● Exercises:
**A.** List every state in which the module services excerpt says data output is inhibited.
**B.** Condense the paragraph of the module services excerpt that begins "All services implemented by the Module" into a short bulleted list that keeps its main facts.
**C.** Carry the module services excerpt forward from its last sentence.

● Excerpt provided:
• • • • • • •

All services implemented by the Module are listed in the tables below with a description of service CSP
access. The calling application may use the wolfCrypt_GetStatus_fips() API to determine the current status
of the Module. A return code of 0 means the Module is in a state without errors. Any other return code is
the specific error state of the Module. See [UG] for additional information on the cryptographic services
listed in this section. Keys are provided to the Module by the calling application; manual key entry is not
supported. Data output is inhibited during self-tests, zeroization, and error states.
Table 8 – Authorized Services available in FIPS mode
Service Description Role
Digital signature Generate or verify ECDSA or RSA digital signatures. User
Generate key pair Generate asymmetric (ECDSA or RSA) key pairs. User
Key agreement Primitives used for DH key agreement on behalf of the application. The
DH or EC DH keys are passed in by the calling application.

• • • • • • •

● Source data:
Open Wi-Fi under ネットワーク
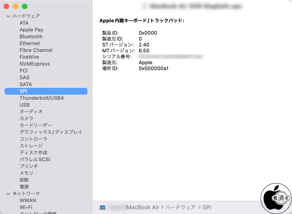Screen dimensions: 292x214 click(26, 207)
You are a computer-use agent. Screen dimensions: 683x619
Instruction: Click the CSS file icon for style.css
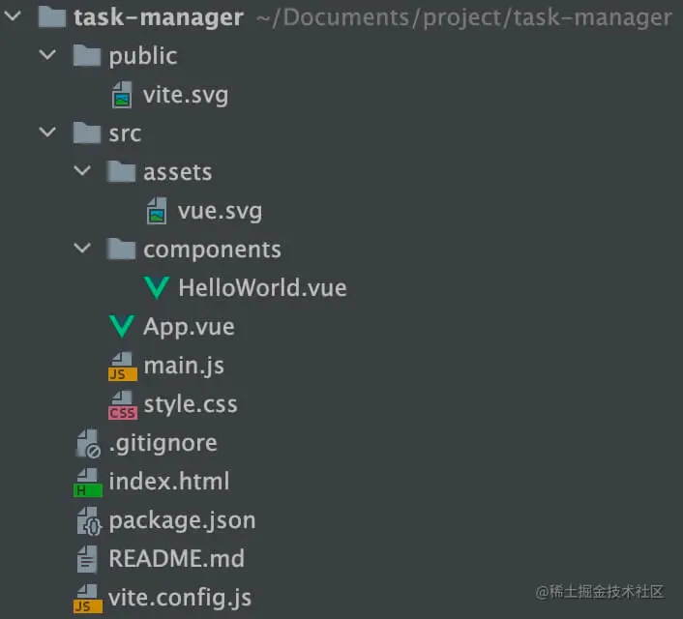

• • • • • • •

● Per-task outputs:
**A.**
- Self-tests
- Zeroization
- Error states

**B.**
- The tables list every service the Module implements, with a description of CSP access.
- The calling application can check the Module's status with the wolfCrypt_GetStatus_fips() API. A return code of 0 means the Module has no errors, and any other code gives its specific error state.
- [UG] has more on the cryptographic services in this section.
- The calling application supplies keys, and manual key entry is not supported.
- Data output is inhibited during self-tests, zeroization, and error states.

**C.**
User
Key derivation Derive keying material from a shared secret. User
Keyed hash Generate or verify data integrity with CMAC, GMAC or HMAC. User
Key transport Key transport primitives (RSAEP, RSADP) used to encrypt or decrypt
keying material on behalf of the caller.
User
Message digest Generate a message digest. User
Random Generate random bits using the DRBG. User
Self-test Run power-on self-test. User
Show status Provide Module status. User
Symmetric cipher Encrypt and decrypt data (including authenticated encrypt and decrypt). User
Zeroize Functions that destroy CSPs. FreeRng_fips destroys RNG CSPs. All other
services automatically overwrite memory bound CSPs. Cleanup of the
stack is the duty of the application. Restarting the general-purpose
computer clears all CSPs in RAM.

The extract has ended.